• CHALLENGE: Reproduce the entries below in full, changing every occurrence of "Image resolution" to "Display resolution" and leaving all other text unchanged.

• RECORDS FOR THE TASK:

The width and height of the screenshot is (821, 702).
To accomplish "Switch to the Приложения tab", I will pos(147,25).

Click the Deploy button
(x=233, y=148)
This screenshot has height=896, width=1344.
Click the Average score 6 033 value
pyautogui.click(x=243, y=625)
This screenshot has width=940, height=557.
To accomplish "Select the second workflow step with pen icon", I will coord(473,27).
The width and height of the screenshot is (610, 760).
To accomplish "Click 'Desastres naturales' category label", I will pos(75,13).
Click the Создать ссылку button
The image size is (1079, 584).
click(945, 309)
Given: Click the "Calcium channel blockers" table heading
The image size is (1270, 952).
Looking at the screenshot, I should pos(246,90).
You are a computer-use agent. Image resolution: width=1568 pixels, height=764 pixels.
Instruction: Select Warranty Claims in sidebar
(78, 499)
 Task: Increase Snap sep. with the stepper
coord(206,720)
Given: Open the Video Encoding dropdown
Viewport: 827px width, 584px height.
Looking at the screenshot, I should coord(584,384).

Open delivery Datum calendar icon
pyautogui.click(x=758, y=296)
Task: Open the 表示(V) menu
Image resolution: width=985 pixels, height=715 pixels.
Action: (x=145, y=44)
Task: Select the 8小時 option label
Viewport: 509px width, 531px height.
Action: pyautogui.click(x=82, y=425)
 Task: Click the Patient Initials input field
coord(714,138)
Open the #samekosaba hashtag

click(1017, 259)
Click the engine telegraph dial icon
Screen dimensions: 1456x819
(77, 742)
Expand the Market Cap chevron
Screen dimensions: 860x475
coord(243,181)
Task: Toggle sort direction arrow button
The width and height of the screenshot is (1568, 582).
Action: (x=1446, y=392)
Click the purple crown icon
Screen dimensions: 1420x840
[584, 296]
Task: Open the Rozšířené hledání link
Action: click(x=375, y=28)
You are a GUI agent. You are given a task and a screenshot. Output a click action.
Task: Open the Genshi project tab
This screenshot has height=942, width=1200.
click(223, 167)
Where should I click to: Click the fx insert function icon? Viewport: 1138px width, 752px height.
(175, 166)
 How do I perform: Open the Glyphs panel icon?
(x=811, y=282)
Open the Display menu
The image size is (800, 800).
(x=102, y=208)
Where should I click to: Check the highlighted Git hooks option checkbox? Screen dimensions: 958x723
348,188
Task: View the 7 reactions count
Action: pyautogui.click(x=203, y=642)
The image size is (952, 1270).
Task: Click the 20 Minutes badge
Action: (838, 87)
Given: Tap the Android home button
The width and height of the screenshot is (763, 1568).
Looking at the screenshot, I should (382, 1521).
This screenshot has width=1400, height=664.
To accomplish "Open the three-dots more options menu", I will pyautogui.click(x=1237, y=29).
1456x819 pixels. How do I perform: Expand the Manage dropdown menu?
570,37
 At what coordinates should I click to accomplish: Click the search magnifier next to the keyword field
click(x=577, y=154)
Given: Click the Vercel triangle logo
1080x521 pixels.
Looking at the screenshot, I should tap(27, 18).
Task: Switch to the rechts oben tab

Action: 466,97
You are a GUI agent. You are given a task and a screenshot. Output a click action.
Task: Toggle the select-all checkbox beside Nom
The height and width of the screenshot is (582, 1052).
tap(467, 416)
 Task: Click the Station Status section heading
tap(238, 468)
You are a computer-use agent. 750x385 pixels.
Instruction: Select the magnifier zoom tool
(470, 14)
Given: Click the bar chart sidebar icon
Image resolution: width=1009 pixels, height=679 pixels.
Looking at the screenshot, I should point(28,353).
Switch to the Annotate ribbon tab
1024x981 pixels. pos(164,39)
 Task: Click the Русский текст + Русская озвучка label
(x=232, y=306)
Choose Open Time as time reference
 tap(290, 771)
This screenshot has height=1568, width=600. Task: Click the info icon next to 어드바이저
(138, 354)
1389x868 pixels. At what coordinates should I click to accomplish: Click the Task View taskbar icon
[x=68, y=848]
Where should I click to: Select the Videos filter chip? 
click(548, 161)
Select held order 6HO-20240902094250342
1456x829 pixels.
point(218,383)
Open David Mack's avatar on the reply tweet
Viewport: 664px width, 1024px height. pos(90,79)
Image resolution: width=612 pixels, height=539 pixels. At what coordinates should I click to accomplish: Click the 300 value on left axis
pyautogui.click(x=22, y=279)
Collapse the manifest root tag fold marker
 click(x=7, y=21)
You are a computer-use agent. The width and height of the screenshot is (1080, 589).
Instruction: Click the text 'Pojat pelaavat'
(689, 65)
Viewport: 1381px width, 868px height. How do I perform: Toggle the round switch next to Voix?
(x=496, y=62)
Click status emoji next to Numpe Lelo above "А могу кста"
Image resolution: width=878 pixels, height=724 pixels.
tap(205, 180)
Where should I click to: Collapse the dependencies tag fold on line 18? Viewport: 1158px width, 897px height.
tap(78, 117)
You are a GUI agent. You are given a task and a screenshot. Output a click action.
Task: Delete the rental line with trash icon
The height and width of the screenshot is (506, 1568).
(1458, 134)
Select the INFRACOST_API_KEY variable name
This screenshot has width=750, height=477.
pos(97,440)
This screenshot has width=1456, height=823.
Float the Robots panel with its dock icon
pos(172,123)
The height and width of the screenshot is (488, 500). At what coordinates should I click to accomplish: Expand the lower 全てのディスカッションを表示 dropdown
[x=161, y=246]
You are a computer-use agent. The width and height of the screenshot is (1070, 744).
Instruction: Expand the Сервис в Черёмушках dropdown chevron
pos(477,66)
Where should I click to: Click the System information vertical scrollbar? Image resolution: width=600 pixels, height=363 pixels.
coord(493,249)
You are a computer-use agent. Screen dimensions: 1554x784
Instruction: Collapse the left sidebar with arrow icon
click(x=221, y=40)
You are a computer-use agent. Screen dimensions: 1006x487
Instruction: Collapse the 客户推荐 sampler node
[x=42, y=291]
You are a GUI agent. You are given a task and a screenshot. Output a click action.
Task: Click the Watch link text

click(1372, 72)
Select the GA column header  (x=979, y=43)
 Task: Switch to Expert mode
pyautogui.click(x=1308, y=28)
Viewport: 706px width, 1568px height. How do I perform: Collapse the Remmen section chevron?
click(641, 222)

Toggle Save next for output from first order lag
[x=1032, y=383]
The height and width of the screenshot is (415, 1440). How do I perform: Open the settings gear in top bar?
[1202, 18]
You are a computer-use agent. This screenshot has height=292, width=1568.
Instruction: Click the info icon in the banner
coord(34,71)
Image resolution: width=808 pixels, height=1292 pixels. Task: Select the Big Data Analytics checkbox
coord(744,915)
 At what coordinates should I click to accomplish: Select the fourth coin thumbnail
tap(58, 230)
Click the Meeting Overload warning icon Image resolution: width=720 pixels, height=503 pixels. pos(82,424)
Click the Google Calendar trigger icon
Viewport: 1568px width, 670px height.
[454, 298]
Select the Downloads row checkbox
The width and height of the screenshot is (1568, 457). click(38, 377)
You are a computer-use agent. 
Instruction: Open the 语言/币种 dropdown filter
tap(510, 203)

• RESPONSE TO THE EXERCISE:
The width and height of the screenshot is (821, 702).
To accomplish "Switch to the Приложения tab", I will pos(147,25).

Click the Deploy button
(x=233, y=148)
This screenshot has height=896, width=1344.
Click the Average score 6 033 value
pyautogui.click(x=243, y=625)
This screenshot has width=940, height=557.
To accomplish "Select the second workflow step with pen icon", I will coord(473,27).
The width and height of the screenshot is (610, 760).
To accomplish "Click 'Desastres naturales' category label", I will pos(75,13).
Click the Создать ссылку button
The image size is (1079, 584).
click(945, 309)
Given: Click the "Calcium channel blockers" table heading
The image size is (1270, 952).
Looking at the screenshot, I should pos(246,90).
You are a computer-use agent. Display resolution: width=1568 pixels, height=764 pixels.
Instruction: Select Warranty Claims in sidebar
(78, 499)
 Task: Increase Snap sep. with the stepper
coord(206,720)
Given: Open the Video Encoding dropdown
Viewport: 827px width, 584px height.
Looking at the screenshot, I should coord(584,384).

Open delivery Datum calendar icon
pyautogui.click(x=758, y=296)
Task: Open the 表示(V) menu
Display resolution: width=985 pixels, height=715 pixels.
Action: (x=145, y=44)
Task: Select the 8小時 option label
Viewport: 509px width, 531px height.
Action: pyautogui.click(x=82, y=425)
 Task: Click the Patient Initials input field
coord(714,138)
Open the #samekosaba hashtag

click(1017, 259)
Click the engine telegraph dial icon
Screen dimensions: 1456x819
(77, 742)
Expand the Market Cap chevron
Screen dimensions: 860x475
coord(243,181)
Task: Toggle sort direction arrow button
The width and height of the screenshot is (1568, 582).
Action: (x=1446, y=392)
Click the purple crown icon
Screen dimensions: 1420x840
[584, 296]
Task: Open the Rozšířené hledání link
Action: click(x=375, y=28)
You are a GUI agent. You are given a task and a screenshot. Output a click action.
Task: Open the Genshi project tab
This screenshot has height=942, width=1200.
click(223, 167)
Where should I click to: Click the fx insert function icon? Viewport: 1138px width, 752px height.
(175, 166)
 How do I perform: Open the Glyphs panel icon?
(x=811, y=282)
Open the Display menu
The image size is (800, 800).
(x=102, y=208)
Where should I click to: Check the highlighted Git hooks option checkbox? Screen dimensions: 958x723
348,188
Task: View the 7 reactions count
Action: pyautogui.click(x=203, y=642)
The image size is (952, 1270).
Task: Click the 20 Minutes badge
Action: (838, 87)
Given: Tap the Android home button
The width and height of the screenshot is (763, 1568).
Looking at the screenshot, I should (382, 1521).
This screenshot has width=1400, height=664.
To accomplish "Open the three-dots more options menu", I will pyautogui.click(x=1237, y=29).
1456x819 pixels. How do I perform: Expand the Manage dropdown menu?
570,37
 At what coordinates should I click to accomplish: Click the search magnifier next to the keyword field
click(x=577, y=154)
Given: Click the Vercel triangle logo
1080x521 pixels.
Looking at the screenshot, I should tap(27, 18).
Task: Switch to the rechts oben tab

Action: 466,97
You are a GUI agent. You are given a task and a screenshot. Output a click action.
Task: Toggle the select-all checkbox beside Nom
The height and width of the screenshot is (582, 1052).
tap(467, 416)
 Task: Click the Station Status section heading
tap(238, 468)
You are a computer-use agent. 750x385 pixels.
Instruction: Select the magnifier zoom tool
(470, 14)
Given: Click the bar chart sidebar icon
Display resolution: width=1009 pixels, height=679 pixels.
Looking at the screenshot, I should point(28,353).
Switch to the Annotate ribbon tab
1024x981 pixels. pos(164,39)
 Task: Click the Русский текст + Русская озвучка label
(x=232, y=306)
Choose Open Time as time reference
 tap(290, 771)
This screenshot has height=1568, width=600. Task: Click the info icon next to 어드바이저
(138, 354)
1389x868 pixels. At what coordinates should I click to accomplish: Click the Task View taskbar icon
[x=68, y=848]
Where should I click to: Select the Videos filter chip? 
click(548, 161)
Select held order 6HO-20240902094250342
1456x829 pixels.
point(218,383)
Open David Mack's avatar on the reply tweet
Viewport: 664px width, 1024px height. pos(90,79)
Display resolution: width=612 pixels, height=539 pixels. At what coordinates should I click to accomplish: Click the 300 value on left axis
pyautogui.click(x=22, y=279)
Collapse the manifest root tag fold marker
 click(x=7, y=21)
You are a computer-use agent. The width and height of the screenshot is (1080, 589).
Instruction: Click the text 'Pojat pelaavat'
(689, 65)
Viewport: 1381px width, 868px height. How do I perform: Toggle the round switch next to Voix?
(x=496, y=62)
Click status emoji next to Numpe Lelo above "А могу кста"
Display resolution: width=878 pixels, height=724 pixels.
tap(205, 180)
Where should I click to: Collapse the dependencies tag fold on line 18? Viewport: 1158px width, 897px height.
tap(78, 117)
You are a GUI agent. You are given a task and a screenshot. Output a click action.
Task: Delete the rental line with trash icon
The height and width of the screenshot is (506, 1568).
(1458, 134)
Select the INFRACOST_API_KEY variable name
This screenshot has width=750, height=477.
pos(97,440)
This screenshot has width=1456, height=823.
Float the Robots panel with its dock icon
pos(172,123)
The height and width of the screenshot is (488, 500). At what coordinates should I click to accomplish: Expand the lower 全てのディスカッションを表示 dropdown
[x=161, y=246]
You are a computer-use agent. The width and height of the screenshot is (1070, 744).
Instruction: Expand the Сервис в Черёмушках dropdown chevron
pos(477,66)
Where should I click to: Click the System information vertical scrollbar? Display resolution: width=600 pixels, height=363 pixels.
coord(493,249)
You are a computer-use agent. Screen dimensions: 1554x784
Instruction: Collapse the left sidebar with arrow icon
click(x=221, y=40)
You are a computer-use agent. Screen dimensions: 1006x487
Instruction: Collapse the 客户推荐 sampler node
[x=42, y=291]
You are a GUI agent. You are given a task and a screenshot. Output a click action.
Task: Click the Watch link text

click(1372, 72)
Select the GA column header  (x=979, y=43)
 Task: Switch to Expert mode
pyautogui.click(x=1308, y=28)
Viewport: 706px width, 1568px height. How do I perform: Collapse the Remmen section chevron?
click(641, 222)

Toggle Save next for output from first order lag
[x=1032, y=383]
The height and width of the screenshot is (415, 1440). How do I perform: Open the settings gear in top bar?
[1202, 18]
You are a computer-use agent. This screenshot has height=292, width=1568.
Instruction: Click the info icon in the banner
coord(34,71)
Display resolution: width=808 pixels, height=1292 pixels. Task: Select the Big Data Analytics checkbox
coord(744,915)
 At what coordinates should I click to accomplish: Select the fourth coin thumbnail
tap(58, 230)
Click the Meeting Overload warning icon Display resolution: width=720 pixels, height=503 pixels. pos(82,424)
Click the Google Calendar trigger icon
Viewport: 1568px width, 670px height.
[454, 298]
Select the Downloads row checkbox
The width and height of the screenshot is (1568, 457). click(38, 377)
You are a computer-use agent. 
Instruction: Open the 语言/币种 dropdown filter
tap(510, 203)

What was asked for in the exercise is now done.